▶ **INSTRUCTIONS TO FOLLOW**: Could you reproduce all of the records exactly?

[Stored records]
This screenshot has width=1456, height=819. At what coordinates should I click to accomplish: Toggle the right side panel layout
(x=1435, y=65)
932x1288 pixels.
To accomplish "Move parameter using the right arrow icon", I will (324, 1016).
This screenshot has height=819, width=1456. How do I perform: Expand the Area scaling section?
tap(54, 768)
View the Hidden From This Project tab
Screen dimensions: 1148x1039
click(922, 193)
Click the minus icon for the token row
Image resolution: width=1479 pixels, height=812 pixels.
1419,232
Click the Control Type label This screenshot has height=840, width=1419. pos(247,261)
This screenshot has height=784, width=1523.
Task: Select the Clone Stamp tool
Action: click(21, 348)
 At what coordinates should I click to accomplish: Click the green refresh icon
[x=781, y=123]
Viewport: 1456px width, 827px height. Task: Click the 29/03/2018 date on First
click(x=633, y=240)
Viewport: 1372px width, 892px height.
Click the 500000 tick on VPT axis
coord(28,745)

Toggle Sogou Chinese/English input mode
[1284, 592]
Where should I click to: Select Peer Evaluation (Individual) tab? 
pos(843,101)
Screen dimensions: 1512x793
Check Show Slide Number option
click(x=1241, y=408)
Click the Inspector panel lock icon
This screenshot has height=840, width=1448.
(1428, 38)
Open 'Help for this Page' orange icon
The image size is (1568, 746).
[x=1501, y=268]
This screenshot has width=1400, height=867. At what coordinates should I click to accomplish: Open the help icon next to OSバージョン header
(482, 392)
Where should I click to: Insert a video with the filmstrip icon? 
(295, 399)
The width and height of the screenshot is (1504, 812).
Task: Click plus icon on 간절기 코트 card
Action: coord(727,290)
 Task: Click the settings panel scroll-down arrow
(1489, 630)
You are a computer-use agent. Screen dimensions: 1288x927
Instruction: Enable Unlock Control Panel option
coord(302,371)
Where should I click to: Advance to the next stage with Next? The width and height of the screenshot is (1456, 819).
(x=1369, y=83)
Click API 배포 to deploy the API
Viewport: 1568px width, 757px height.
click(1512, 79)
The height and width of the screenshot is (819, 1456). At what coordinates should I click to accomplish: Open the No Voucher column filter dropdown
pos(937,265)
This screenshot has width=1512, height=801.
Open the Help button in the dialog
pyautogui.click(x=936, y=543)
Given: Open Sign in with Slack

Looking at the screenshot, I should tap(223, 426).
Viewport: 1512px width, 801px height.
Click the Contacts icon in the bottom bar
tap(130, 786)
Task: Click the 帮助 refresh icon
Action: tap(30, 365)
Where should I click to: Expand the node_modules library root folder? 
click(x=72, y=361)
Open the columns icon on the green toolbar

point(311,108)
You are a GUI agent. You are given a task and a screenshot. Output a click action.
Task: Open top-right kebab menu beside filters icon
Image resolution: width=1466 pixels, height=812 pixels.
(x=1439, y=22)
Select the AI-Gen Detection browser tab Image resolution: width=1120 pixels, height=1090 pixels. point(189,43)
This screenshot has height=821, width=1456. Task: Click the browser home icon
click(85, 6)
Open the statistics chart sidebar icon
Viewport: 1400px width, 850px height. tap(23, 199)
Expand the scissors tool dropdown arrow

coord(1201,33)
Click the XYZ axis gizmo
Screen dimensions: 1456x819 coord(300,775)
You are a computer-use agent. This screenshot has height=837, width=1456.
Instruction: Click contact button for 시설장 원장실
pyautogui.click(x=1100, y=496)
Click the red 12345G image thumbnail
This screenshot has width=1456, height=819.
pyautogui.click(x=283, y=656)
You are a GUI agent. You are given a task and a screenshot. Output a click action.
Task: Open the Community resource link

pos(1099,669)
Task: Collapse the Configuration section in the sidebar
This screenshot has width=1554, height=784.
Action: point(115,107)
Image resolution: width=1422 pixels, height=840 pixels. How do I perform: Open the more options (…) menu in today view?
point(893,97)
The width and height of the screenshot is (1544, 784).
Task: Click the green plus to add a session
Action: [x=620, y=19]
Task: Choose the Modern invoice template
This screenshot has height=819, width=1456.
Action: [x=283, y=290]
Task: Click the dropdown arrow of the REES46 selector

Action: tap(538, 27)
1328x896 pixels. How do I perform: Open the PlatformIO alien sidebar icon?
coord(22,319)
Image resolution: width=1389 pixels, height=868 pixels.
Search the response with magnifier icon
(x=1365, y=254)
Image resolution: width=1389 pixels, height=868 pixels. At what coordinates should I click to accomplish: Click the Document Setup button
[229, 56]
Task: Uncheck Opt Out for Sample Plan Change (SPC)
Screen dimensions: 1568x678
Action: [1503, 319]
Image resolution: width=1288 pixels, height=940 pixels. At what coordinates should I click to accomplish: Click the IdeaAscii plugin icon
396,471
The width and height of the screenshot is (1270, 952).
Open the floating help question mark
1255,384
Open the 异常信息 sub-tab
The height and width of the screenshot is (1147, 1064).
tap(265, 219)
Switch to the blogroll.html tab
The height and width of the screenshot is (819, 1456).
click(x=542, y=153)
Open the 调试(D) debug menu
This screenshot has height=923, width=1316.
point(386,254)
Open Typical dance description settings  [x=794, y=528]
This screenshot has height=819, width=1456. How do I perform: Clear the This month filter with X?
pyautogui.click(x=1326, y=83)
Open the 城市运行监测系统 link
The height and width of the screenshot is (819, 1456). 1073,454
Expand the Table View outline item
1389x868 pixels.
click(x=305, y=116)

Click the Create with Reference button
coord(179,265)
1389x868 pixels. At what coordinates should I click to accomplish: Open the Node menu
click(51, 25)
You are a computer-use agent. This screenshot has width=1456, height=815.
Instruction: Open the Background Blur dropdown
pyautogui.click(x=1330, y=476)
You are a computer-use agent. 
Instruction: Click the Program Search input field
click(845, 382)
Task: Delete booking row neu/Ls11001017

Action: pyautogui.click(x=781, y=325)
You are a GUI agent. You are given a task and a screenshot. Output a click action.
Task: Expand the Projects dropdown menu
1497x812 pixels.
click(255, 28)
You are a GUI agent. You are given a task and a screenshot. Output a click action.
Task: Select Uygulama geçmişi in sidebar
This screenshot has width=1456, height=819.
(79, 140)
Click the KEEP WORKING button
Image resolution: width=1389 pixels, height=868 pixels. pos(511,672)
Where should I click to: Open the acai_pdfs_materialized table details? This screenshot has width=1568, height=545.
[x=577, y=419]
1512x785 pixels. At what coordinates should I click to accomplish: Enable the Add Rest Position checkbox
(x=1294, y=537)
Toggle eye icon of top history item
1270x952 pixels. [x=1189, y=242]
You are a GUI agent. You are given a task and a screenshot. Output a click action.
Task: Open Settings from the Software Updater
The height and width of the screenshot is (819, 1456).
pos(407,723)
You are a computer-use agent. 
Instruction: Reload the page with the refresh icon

▶ **ANSWER SECTION**:
This screenshot has width=1456, height=819. At what coordinates should I click to accomplish: Toggle the right side panel layout
(x=1435, y=65)
932x1288 pixels.
To accomplish "Move parameter using the right arrow icon", I will (324, 1016).
This screenshot has height=819, width=1456. How do I perform: Expand the Area scaling section?
tap(54, 768)
View the Hidden From This Project tab
Screen dimensions: 1148x1039
click(922, 193)
Click the minus icon for the token row
Image resolution: width=1479 pixels, height=812 pixels.
1419,232
Click the Control Type label This screenshot has height=840, width=1419. pos(247,261)
This screenshot has height=784, width=1523.
Task: Select the Clone Stamp tool
Action: click(21, 348)
 At what coordinates should I click to accomplish: Click the green refresh icon
[x=781, y=123]
Viewport: 1456px width, 827px height. Task: Click the 29/03/2018 date on First
click(x=633, y=240)
Viewport: 1372px width, 892px height.
Click the 500000 tick on VPT axis
coord(28,745)

Toggle Sogou Chinese/English input mode
[1284, 592]
Where should I click to: Select Peer Evaluation (Individual) tab? 
pos(843,101)
Screen dimensions: 1512x793
Check Show Slide Number option
click(x=1241, y=408)
Click the Inspector panel lock icon
This screenshot has height=840, width=1448.
(1428, 38)
Open 'Help for this Page' orange icon
The image size is (1568, 746).
[x=1501, y=268]
This screenshot has width=1400, height=867. At what coordinates should I click to accomplish: Open the help icon next to OSバージョン header
(482, 392)
Where should I click to: Insert a video with the filmstrip icon? 
(295, 399)
The width and height of the screenshot is (1504, 812).
Task: Click plus icon on 간절기 코트 card
Action: coord(727,290)
 Task: Click the settings panel scroll-down arrow
(1489, 630)
You are a computer-use agent. Screen dimensions: 1288x927
Instruction: Enable Unlock Control Panel option
coord(302,371)
Where should I click to: Advance to the next stage with Next? The width and height of the screenshot is (1456, 819).
(x=1369, y=83)
Click API 배포 to deploy the API
Viewport: 1568px width, 757px height.
click(1512, 79)
The height and width of the screenshot is (819, 1456). At what coordinates should I click to accomplish: Open the No Voucher column filter dropdown
pos(937,265)
This screenshot has width=1512, height=801.
Open the Help button in the dialog
pyautogui.click(x=936, y=543)
Given: Open Sign in with Slack

Looking at the screenshot, I should tap(223, 426).
Viewport: 1512px width, 801px height.
Click the Contacts icon in the bottom bar
tap(130, 786)
Task: Click the 帮助 refresh icon
Action: tap(30, 365)
Where should I click to: Expand the node_modules library root folder? 
click(x=72, y=361)
Open the columns icon on the green toolbar

point(311,108)
You are a GUI agent. You are given a task and a screenshot. Output a click action.
Task: Open top-right kebab menu beside filters icon
Image resolution: width=1466 pixels, height=812 pixels.
(x=1439, y=22)
Select the AI-Gen Detection browser tab Image resolution: width=1120 pixels, height=1090 pixels. point(189,43)
This screenshot has height=821, width=1456. Task: Click the browser home icon
click(85, 6)
Open the statistics chart sidebar icon
Viewport: 1400px width, 850px height. tap(23, 199)
Expand the scissors tool dropdown arrow

coord(1201,33)
Click the XYZ axis gizmo
Screen dimensions: 1456x819 coord(300,775)
You are a computer-use agent. This screenshot has height=837, width=1456.
Instruction: Click contact button for 시설장 원장실
pyautogui.click(x=1100, y=496)
Click the red 12345G image thumbnail
This screenshot has width=1456, height=819.
pyautogui.click(x=283, y=656)
You are a GUI agent. You are given a task and a screenshot. Output a click action.
Task: Open the Community resource link

pos(1099,669)
Task: Collapse the Configuration section in the sidebar
This screenshot has width=1554, height=784.
Action: point(115,107)
Image resolution: width=1422 pixels, height=840 pixels. How do I perform: Open the more options (…) menu in today view?
point(893,97)
The width and height of the screenshot is (1544, 784).
Task: Click the green plus to add a session
Action: [x=620, y=19]
Task: Choose the Modern invoice template
This screenshot has height=819, width=1456.
Action: [x=283, y=290]
Task: Click the dropdown arrow of the REES46 selector

Action: tap(538, 27)
1328x896 pixels. How do I perform: Open the PlatformIO alien sidebar icon?
coord(22,319)
Image resolution: width=1389 pixels, height=868 pixels.
Search the response with magnifier icon
(x=1365, y=254)
Image resolution: width=1389 pixels, height=868 pixels. At what coordinates should I click to accomplish: Click the Document Setup button
[229, 56]
Task: Uncheck Opt Out for Sample Plan Change (SPC)
Screen dimensions: 1568x678
Action: [1503, 319]
Image resolution: width=1288 pixels, height=940 pixels. At what coordinates should I click to accomplish: Click the IdeaAscii plugin icon
396,471
The width and height of the screenshot is (1270, 952).
Open the floating help question mark
1255,384
Open the 异常信息 sub-tab
The height and width of the screenshot is (1147, 1064).
tap(265, 219)
Switch to the blogroll.html tab
The height and width of the screenshot is (819, 1456).
click(x=542, y=153)
Open the 调试(D) debug menu
This screenshot has height=923, width=1316.
point(386,254)
Open Typical dance description settings  [x=794, y=528]
This screenshot has height=819, width=1456. How do I perform: Clear the This month filter with X?
pyautogui.click(x=1326, y=83)
Open the 城市运行监测系统 link
The height and width of the screenshot is (819, 1456). 1073,454
Expand the Table View outline item
1389x868 pixels.
click(x=305, y=116)

Click the Create with Reference button
coord(179,265)
1389x868 pixels. At what coordinates should I click to accomplish: Open the Node menu
click(51, 25)
You are a computer-use agent. This screenshot has width=1456, height=815.
Instruction: Open the Background Blur dropdown
pyautogui.click(x=1330, y=476)
You are a computer-use agent. 
Instruction: Click the Program Search input field
click(845, 382)
Task: Delete booking row neu/Ls11001017

Action: pyautogui.click(x=781, y=325)
You are a GUI agent. You are given a task and a screenshot. Output a click action.
Task: Expand the Projects dropdown menu
1497x812 pixels.
click(255, 28)
You are a GUI agent. You are given a task and a screenshot. Output a click action.
Task: Select Uygulama geçmişi in sidebar
This screenshot has width=1456, height=819.
(79, 140)
Click the KEEP WORKING button
Image resolution: width=1389 pixels, height=868 pixels. pos(511,672)
Where should I click to: Open the acai_pdfs_materialized table details? This screenshot has width=1568, height=545.
[x=577, y=419]
1512x785 pixels. At what coordinates should I click to accomplish: Enable the Add Rest Position checkbox
(x=1294, y=537)
Toggle eye icon of top history item
1270x952 pixels. [x=1189, y=242]
You are a GUI agent. You are given a task and a screenshot. Output a click action.
Task: Open Settings from the Software Updater
The height and width of the screenshot is (819, 1456).
pos(407,723)
You are a computer-use agent. 
Instruction: Reload the page with the refresh icon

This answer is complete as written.